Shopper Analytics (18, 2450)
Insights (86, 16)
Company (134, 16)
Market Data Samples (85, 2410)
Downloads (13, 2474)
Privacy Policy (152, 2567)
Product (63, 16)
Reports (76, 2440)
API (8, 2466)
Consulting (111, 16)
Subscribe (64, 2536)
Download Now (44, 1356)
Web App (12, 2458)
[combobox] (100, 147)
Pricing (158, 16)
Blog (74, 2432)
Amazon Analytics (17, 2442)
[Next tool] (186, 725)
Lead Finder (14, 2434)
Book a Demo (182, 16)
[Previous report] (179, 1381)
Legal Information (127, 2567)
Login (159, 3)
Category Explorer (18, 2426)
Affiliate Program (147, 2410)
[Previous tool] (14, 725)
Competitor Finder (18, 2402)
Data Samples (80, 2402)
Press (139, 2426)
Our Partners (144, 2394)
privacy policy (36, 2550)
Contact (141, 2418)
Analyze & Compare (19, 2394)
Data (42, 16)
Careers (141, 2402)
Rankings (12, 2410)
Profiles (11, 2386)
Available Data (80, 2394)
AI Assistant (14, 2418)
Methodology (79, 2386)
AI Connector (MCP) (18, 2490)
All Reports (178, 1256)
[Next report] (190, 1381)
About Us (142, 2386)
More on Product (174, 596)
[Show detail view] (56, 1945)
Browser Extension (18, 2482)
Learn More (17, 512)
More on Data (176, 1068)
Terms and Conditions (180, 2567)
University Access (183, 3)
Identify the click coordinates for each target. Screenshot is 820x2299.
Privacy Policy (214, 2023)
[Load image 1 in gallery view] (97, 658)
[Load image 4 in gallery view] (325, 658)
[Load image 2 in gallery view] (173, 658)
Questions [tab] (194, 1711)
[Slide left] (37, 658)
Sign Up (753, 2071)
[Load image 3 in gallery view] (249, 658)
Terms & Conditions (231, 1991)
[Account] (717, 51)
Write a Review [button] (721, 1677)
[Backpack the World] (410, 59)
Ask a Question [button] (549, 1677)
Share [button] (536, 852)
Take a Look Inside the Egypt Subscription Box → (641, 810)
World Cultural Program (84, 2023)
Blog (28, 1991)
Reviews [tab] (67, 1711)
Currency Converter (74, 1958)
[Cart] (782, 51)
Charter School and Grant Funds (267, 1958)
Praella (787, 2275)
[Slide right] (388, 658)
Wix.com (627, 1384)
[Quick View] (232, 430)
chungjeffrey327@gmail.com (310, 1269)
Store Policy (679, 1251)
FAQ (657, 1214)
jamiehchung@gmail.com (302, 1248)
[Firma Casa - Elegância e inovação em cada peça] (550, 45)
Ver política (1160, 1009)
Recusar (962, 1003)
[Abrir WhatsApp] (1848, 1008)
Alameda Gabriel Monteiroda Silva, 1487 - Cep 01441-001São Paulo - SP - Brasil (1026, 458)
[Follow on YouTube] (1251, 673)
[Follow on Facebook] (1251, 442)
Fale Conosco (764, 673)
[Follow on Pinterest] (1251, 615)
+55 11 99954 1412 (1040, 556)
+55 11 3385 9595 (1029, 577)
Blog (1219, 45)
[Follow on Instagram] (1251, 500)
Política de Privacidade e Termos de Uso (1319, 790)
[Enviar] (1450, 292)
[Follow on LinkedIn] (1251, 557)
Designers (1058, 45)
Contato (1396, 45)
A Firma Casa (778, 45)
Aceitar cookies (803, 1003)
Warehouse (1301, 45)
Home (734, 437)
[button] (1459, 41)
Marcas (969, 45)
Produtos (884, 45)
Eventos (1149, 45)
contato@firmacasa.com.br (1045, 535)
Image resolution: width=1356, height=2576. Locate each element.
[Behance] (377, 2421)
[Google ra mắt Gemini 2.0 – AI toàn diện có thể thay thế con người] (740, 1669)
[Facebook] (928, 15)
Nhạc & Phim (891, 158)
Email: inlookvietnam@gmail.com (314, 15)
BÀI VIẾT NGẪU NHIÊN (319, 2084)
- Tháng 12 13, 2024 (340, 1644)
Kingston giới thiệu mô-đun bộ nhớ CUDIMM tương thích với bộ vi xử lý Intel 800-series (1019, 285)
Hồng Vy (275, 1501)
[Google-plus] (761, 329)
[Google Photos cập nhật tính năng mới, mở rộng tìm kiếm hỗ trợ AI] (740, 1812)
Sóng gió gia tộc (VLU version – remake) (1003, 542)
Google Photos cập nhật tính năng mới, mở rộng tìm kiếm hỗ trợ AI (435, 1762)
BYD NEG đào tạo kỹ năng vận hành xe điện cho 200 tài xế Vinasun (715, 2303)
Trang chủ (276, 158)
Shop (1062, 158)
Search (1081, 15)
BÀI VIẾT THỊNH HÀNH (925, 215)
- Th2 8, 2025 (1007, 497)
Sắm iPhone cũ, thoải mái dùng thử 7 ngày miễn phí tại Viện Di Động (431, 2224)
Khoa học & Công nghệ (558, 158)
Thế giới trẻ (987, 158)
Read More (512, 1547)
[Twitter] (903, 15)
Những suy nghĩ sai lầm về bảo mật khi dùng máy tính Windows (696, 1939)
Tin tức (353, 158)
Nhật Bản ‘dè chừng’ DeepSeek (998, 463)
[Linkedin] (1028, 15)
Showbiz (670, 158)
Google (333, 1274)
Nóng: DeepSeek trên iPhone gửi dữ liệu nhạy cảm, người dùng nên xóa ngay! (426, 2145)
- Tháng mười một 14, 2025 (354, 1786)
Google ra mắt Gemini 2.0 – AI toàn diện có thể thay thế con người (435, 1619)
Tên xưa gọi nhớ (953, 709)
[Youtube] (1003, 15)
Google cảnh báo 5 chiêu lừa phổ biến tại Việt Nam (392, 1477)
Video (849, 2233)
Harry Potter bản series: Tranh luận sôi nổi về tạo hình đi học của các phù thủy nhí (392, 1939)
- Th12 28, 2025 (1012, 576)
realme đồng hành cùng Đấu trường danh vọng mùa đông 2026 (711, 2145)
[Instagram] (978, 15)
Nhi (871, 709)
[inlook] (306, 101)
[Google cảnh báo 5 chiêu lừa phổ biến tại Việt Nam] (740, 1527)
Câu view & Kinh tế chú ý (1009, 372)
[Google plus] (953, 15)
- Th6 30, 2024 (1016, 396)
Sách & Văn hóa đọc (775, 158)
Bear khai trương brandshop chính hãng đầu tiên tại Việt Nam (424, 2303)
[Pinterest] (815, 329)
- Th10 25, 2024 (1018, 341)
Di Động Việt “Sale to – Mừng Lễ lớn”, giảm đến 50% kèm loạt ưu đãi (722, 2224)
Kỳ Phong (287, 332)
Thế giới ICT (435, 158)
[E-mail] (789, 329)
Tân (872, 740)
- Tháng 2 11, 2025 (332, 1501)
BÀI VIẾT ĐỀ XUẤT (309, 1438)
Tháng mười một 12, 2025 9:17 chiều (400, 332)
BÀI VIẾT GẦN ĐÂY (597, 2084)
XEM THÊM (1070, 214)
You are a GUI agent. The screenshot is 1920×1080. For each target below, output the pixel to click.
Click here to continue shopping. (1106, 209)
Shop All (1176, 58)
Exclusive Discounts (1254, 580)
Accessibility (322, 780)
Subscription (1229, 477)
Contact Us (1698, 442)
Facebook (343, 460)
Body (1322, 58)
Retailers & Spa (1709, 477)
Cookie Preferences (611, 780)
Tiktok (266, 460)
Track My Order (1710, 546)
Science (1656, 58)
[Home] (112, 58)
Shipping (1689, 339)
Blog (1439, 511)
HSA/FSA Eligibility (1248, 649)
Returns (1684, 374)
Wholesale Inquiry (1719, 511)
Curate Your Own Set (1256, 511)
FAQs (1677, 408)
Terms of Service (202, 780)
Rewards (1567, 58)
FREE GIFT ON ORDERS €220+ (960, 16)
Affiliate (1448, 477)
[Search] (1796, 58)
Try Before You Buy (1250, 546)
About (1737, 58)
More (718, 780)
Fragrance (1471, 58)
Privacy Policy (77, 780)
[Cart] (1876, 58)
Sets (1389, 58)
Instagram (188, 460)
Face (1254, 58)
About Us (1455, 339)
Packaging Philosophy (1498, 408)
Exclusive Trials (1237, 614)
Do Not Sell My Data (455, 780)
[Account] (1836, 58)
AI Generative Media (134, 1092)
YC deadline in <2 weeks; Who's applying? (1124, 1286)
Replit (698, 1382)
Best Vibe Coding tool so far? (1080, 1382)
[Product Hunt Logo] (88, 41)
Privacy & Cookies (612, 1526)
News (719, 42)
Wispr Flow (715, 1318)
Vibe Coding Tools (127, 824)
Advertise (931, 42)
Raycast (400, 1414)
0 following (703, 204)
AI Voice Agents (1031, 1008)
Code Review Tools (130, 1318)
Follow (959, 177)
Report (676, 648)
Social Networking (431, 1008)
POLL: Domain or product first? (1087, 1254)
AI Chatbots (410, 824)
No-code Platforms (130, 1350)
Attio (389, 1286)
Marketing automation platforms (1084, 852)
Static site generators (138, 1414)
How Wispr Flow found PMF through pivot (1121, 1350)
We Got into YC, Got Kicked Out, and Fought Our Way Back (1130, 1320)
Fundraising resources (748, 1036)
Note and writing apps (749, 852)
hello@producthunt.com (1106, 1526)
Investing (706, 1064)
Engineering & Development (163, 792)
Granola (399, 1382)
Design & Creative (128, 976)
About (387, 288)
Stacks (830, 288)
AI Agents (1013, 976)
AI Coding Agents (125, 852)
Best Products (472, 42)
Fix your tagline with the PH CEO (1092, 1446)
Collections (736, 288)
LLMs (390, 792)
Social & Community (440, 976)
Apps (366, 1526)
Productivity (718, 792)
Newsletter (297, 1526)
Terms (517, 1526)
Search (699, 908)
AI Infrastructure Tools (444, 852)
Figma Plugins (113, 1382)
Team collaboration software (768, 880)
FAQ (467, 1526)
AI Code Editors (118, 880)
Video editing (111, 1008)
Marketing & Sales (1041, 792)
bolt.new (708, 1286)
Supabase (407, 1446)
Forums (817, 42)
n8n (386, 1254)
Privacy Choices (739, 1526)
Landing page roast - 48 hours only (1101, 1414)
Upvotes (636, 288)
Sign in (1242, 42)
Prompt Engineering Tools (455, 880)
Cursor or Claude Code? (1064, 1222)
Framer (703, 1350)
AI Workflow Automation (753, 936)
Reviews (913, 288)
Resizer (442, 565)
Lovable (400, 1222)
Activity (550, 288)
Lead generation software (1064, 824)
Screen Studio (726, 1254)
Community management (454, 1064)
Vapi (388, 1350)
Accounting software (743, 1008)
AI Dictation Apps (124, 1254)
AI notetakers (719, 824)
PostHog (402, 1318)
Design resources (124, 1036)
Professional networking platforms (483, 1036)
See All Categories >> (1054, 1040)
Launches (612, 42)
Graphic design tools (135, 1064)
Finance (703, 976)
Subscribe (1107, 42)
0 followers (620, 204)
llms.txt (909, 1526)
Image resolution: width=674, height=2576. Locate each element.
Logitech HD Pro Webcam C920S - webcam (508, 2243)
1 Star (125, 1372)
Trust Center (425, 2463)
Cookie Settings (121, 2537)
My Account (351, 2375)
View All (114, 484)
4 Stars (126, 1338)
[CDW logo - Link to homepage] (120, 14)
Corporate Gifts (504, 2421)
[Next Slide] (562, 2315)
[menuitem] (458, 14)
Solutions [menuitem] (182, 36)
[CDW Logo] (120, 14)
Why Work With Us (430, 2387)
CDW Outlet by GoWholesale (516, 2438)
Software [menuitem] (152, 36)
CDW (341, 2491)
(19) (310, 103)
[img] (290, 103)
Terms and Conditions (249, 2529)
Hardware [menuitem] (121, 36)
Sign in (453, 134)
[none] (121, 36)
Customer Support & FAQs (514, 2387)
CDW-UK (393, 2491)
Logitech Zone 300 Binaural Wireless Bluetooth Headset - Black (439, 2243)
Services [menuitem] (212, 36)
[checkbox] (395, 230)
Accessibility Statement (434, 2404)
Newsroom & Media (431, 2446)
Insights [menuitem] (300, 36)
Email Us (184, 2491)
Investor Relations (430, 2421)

-*-*-

Activity |
Return a copy of each line in the records above that has "rộng" in it.

Written reply |
[Google Photos cập nhật tính năng mới, mở rộng tìm kiếm hỗ trợ AI] (740, 1812)
Google Photos cập nhật tính năng mới, mở rộng tìm kiếm hỗ trợ AI (435, 1762)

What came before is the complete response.